Scalable Route to Colloidal NixCo3–xS4 Nanoparticles with Low Dispersity Using Amino Acids

Abstract

The thiospinel group of nickel cobalt sulfides (Ni_xCo_3–xS₄) are promising materials for energy applications such as supercapacitors, fuel cells, and solar cells. Solution-processible nanoparticles of Ni_xCo_3–xS₄ have advantages of low cost and fabrication of high-performance energy devices due to their high surface-to-volume ratio, which increases the electrochemically active surface area and shortens the ionic diffusion path.
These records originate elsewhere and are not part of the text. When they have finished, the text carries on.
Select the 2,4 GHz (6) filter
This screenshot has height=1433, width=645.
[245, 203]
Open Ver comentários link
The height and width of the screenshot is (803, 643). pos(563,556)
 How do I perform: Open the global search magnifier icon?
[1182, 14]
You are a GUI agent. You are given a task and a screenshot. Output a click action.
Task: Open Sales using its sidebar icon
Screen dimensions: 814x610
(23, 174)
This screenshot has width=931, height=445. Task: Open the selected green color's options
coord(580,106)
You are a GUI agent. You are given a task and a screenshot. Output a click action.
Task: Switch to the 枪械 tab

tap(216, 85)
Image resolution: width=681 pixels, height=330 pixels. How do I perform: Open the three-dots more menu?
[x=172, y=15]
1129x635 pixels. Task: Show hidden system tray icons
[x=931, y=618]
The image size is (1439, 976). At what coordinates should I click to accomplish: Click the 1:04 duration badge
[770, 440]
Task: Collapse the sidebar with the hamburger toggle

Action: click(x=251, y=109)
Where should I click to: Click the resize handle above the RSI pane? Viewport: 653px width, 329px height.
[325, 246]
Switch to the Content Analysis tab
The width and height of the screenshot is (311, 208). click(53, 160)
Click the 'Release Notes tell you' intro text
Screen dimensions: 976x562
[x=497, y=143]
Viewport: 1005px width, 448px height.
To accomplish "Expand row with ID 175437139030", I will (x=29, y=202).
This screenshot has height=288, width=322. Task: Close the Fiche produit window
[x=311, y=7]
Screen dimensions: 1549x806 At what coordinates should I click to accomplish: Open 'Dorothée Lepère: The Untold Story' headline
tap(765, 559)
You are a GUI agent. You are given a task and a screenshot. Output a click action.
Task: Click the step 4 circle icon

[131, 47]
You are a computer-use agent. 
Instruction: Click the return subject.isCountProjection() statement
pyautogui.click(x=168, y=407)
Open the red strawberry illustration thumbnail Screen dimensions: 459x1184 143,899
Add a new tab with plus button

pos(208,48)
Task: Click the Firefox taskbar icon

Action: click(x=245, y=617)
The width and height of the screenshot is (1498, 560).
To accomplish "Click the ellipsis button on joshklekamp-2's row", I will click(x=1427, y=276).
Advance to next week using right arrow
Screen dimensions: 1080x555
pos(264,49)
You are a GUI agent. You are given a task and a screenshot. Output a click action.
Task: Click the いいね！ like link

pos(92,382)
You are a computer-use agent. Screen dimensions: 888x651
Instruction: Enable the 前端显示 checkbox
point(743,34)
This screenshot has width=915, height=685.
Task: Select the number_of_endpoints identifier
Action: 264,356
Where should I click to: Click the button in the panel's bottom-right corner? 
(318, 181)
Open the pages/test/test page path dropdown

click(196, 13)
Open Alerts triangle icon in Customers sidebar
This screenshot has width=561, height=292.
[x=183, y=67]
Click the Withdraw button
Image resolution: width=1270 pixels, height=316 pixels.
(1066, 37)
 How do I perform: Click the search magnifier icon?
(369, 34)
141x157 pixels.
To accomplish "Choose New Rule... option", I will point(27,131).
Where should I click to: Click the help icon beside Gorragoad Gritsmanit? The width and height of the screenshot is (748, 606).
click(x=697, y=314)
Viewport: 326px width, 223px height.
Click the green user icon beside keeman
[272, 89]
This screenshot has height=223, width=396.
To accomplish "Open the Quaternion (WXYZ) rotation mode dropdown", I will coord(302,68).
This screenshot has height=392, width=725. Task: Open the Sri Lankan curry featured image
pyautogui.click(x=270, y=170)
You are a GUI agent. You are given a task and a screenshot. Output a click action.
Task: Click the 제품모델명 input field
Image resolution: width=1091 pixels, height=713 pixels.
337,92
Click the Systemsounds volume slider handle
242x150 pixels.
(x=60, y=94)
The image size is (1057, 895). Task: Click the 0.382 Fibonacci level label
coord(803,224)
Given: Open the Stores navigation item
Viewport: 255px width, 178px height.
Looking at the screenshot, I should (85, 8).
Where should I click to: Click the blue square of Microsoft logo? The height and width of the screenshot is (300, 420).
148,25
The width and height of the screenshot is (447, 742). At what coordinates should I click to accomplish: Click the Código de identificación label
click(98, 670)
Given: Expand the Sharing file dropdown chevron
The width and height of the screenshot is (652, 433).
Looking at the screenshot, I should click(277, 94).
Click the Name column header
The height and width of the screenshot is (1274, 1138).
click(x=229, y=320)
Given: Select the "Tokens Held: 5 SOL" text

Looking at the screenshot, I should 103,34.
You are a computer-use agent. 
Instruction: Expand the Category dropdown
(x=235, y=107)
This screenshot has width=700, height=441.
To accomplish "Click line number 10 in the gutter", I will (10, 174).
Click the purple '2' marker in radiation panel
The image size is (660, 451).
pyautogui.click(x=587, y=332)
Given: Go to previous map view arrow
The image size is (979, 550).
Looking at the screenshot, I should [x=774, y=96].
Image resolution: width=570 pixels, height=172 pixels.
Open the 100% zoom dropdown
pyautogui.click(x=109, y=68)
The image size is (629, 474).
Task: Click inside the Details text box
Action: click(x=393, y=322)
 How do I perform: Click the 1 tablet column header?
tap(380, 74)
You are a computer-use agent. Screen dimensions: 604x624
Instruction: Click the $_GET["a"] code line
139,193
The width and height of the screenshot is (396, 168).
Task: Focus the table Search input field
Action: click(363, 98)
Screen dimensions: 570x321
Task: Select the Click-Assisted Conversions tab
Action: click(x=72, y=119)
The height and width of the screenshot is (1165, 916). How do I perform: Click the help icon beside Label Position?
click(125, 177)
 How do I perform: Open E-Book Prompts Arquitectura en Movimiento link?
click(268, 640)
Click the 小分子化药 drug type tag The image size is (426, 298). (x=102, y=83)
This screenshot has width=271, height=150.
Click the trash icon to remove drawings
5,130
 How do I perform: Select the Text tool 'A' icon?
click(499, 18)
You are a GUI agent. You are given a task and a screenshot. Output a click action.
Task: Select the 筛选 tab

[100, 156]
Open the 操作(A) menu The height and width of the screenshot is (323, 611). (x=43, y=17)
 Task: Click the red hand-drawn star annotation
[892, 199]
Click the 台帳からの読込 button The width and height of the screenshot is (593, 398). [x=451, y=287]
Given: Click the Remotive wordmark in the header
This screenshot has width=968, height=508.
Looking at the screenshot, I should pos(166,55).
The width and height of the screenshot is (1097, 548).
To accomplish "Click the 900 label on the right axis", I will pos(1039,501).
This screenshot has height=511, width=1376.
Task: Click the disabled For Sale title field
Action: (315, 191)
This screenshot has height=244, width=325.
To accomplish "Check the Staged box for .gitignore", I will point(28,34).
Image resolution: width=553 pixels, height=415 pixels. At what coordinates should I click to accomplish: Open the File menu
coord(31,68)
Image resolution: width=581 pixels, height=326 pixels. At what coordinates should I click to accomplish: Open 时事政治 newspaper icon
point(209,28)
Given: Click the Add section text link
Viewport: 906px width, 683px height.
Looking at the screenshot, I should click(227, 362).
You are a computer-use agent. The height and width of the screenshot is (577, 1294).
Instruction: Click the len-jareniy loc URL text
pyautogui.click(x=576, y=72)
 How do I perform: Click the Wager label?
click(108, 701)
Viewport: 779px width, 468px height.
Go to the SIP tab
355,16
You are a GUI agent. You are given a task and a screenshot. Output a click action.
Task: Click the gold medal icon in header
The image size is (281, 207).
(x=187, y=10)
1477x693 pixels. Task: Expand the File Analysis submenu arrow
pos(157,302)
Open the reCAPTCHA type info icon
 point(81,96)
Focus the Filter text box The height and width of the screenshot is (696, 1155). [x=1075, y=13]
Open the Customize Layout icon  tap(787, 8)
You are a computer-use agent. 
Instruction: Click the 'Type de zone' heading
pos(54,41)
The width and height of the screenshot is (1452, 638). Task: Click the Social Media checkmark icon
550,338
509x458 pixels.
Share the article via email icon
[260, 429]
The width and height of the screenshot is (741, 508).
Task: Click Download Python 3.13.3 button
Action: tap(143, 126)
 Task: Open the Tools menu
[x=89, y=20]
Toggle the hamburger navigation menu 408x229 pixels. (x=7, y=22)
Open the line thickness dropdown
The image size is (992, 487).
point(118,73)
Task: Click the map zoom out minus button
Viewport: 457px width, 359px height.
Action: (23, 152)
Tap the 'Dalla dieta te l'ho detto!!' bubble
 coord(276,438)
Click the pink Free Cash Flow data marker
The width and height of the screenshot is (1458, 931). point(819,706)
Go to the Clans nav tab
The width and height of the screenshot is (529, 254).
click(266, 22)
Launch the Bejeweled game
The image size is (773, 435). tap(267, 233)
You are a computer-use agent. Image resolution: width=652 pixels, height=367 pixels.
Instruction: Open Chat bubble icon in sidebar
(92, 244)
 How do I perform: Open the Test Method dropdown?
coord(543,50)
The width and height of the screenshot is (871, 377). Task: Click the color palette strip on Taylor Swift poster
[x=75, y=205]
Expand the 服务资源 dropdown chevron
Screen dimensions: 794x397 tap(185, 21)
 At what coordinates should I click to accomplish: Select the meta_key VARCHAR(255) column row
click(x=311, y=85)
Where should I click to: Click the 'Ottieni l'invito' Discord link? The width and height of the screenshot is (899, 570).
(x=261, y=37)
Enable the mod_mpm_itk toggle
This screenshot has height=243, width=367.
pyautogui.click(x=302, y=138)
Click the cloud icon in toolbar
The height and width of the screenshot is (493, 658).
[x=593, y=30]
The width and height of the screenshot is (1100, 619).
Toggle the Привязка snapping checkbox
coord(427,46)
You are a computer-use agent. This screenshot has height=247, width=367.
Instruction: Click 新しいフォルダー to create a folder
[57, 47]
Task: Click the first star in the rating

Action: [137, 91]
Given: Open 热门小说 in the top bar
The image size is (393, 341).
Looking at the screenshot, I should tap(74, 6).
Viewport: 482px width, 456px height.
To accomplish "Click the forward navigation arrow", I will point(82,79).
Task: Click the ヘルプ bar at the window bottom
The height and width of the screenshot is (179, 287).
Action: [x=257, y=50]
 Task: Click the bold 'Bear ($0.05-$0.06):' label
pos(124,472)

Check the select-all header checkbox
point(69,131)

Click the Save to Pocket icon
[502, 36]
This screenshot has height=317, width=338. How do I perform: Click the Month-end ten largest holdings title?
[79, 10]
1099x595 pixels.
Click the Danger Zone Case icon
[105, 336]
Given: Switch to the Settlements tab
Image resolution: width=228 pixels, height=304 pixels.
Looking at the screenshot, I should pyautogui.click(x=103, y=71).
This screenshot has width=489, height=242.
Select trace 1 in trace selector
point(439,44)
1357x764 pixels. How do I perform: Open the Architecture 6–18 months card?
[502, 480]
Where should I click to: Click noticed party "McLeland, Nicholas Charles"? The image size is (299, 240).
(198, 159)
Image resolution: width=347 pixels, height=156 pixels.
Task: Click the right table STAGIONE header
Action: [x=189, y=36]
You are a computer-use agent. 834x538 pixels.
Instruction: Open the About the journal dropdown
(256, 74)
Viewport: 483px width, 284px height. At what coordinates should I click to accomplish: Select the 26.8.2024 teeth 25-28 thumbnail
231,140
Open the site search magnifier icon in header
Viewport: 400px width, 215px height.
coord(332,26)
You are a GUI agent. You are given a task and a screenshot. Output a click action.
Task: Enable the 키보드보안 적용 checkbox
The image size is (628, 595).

The current approaches to synthesize Ni_xCo_3–xS₄ nanoparticles are often based on hydrothermal or solvothermal methods that are difficult to scale up safely and efficiently and that preclude monitoring the reaction through aliquots, making optimization of size and dispersity challenging, typically resulting in aggregated nanoparticles with polydisperse sizes. In this work, we report a scalable “heat-up” method to colloidally synthesize Ni_xCo_3–xS₄ nanoparticles that are smaller than 15 nm in diameter with less than 15% in size dispersion, using two inexpensive, earth-abundant sulfur sources. Our method provides a reliable synthetic pathway to produce phase-pure, low-dispersity, gram-scale nanoparticles of ternary metal sulfides. This method enhances the current capabilities of Ni_xCo_3–xS₄ nanoparticles to meet the performance demands to improve renewable energy technologies.